P3-13 Biomarker Identification from Next Generation Sequencing Data for Foodborne Pathogen Detection and Verification

Tuesday, July 28, 2015
Hall B (Oregon Convention Center)
Wen Zou , U.S. Food and Drug Administration-NCTR , Jefferson , AR
Weizhong Zhao , U.S. Food and Drug Administration-NCTR , Jefferson , AR
James Chen , U.S. Food and Drug Administration-NCTR , Jefferson , AR
Introduction: Next-generation sequencing (NGS) technology has recently been widely applied in clinical and public health laboratory investigations for pathogen detection and surveillance. Major gaps currently exist in NGS data analysis and data interpretation.  Topic modeling is an active research field in machine learning and has been mainly used as an analytical tool to structure large textual corpora for data mining. 

Purpose: The purpose of this study is to implement topic modeling in NGS data analysis for biomarker identification in foodborne pathogen detection and verification.

Methods: A framework was developed to pursue data mining on NGS datasets by topic modeling. It consists of four major procedures: NGS data retrieval, preprocess, topic modeling, and data mining of the LDA topic outputs. The preprocessed NGS sequences were transformed into corpus, in which each document was reasonably viewed as “a bag of words assumption” which was essential for effectiveness of topic modeling approach.  
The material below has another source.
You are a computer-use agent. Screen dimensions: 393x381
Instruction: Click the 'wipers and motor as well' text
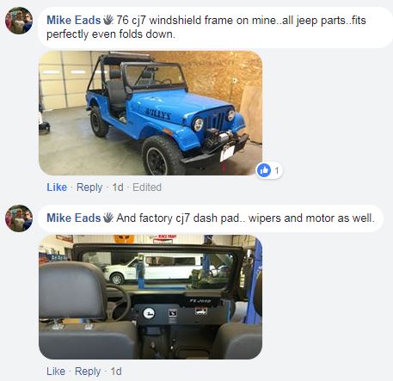(x=311, y=218)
Results: The NGS data set of 119 Salmonella isolates were retrieved from National Center for Biotechnology Information (NCBI) database and was used as an example in this work to show the working flow of this framework. The output topics by LDA algorithms could be treated as features of Salmonella strains to accurately describe the genetic diversity of fliC gene in various serotypes. The distinguished SNPs were identified by the following data mining methods as the potential biomarkers. 

Significance: The implementation of topic modeling in NGS data analysis framework provides us a new way in NGS data analysis for elucidating genetic information and biomarker identification, therefore, enhance the NGS data analysis and its applications on pathogen identification, source tracking, and population genome evolution.